Hi Kevin,
Thanks for providing suggestions for how to best solve this.
Kevin Lewis wrote:
> Olav,
>
> Any thread can traverse a waitingFor list of TransactionState pointers
> without getting ref counts because they always have a shared lock on
> syncActiveTransactions while this search is carried out.
>
> Suppose there are three transactions, A,B&C with A->B->C. Suppose C
> rolls back, releases all useCounts on the TransactionState except the
> 1 for the waitingFor pointer from B. Then it unlocks its exclusive
> lock on syncIsActive and B is signaled. C also gives up the exclusive
> lock on syncActiveTransactions. A reader thread gets a shared lock
> on it and collects a pointer to C. A nanosecond later, the thread
> for transaction B, which had given up its shared lock on
> syncActiveTransactions wakes up and removes the reference to C.

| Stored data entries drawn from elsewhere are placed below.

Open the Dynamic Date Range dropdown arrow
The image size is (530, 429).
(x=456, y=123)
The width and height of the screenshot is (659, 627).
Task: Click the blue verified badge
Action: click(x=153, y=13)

> Notice that it does not get a shared lock on syncActiveTransactions
> before removing the link and refCount. This is the bug!
>
> We need to re-get the shared lock on syncActiveTransactions before
> removing the link in both locations where the link is removed;
I do not quite understand how getting the shared lock on
syncActiveTransactions before removing the waitingFor link will help.

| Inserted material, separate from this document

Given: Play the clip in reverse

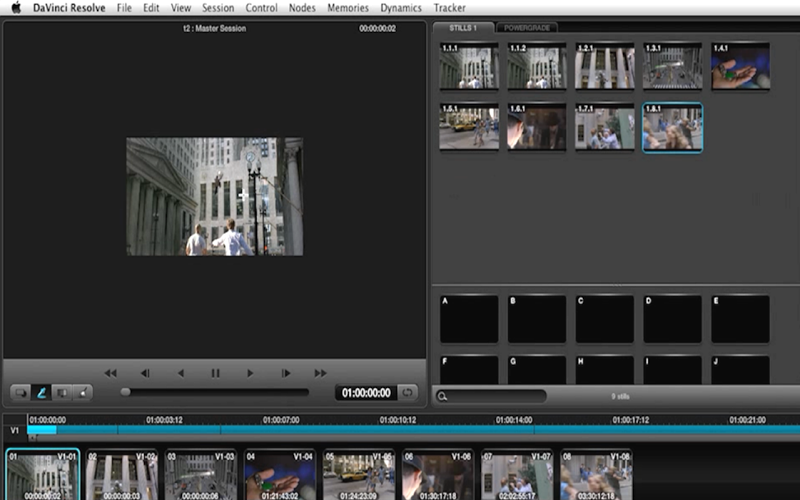Looking at the screenshot, I should [181, 373].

Most likely the thread for transaction B will be granted the shared lock
on syncActiveTransactions "immediately" and will proceed to remove the
waitingFor link from B to C and the last refCount on C. And the C
transaction object will be deleted immediately - leaving the A reader
thread's pointer pointing to a deleted transaction?
It is a bit too late in the evening to think about lock-free data
structures so I will give it another try tomorrow morning.
Olav
>
> storage\falcon\Transaction.cpp(1036):
> if (!COMPARE_EXCHANGE_POINTER(&waitingFor, transaction, NULL))
>
> storage\falcon\Transaction.cpp(1042):
> if (!COMPARE_EXCHANGE_POINTER(&waitingFor, transaction, NULL))
>
> Olav, Please make this change in your next push.
>
> Olav Sandstaa wrote:
>> Kevin Lewis wrote:
>>> Olav, If a TransactionState::waitingFor is pointing to another
>>> TransactionState object, it should set a useCount. Would this solve
>>> the problem?
>>
>> The existing code already has a useCount for this. Before a
>> Transaction sets the waitingFor to point to a Transaction (old
>> code)/TransactionState (new code) object it increases the use count
>> on the Transaction/TransactionState object. This protect the
>> waitingFor pointer to always point to a valid
>> Transaction/TransactionState object.
>>
>> But this seems not to handle all situations. In the example I sent we
>> use transaction B's waitingFor pointer to locate the next transaction
>> (C) in the graph. Unfortunately, there is nothing preventing the
>> thread "owning" transaction B from continuing and remove the
>> waitingFor pointer and decrease the use count and then delete the
>> Transaction/TransactionState object. So even if the thread D got a
>> valid pointer to Transaction/TransactionState object C there is
>> nothing preventing the Transaction/TransactionState object from
>> getting deleted while it accesses this pointer.
>>
>> So the current use of use count to protect this from happening seems
>> not to be enough.
>>
>> I think one way to protect this would be to introduce a "use count"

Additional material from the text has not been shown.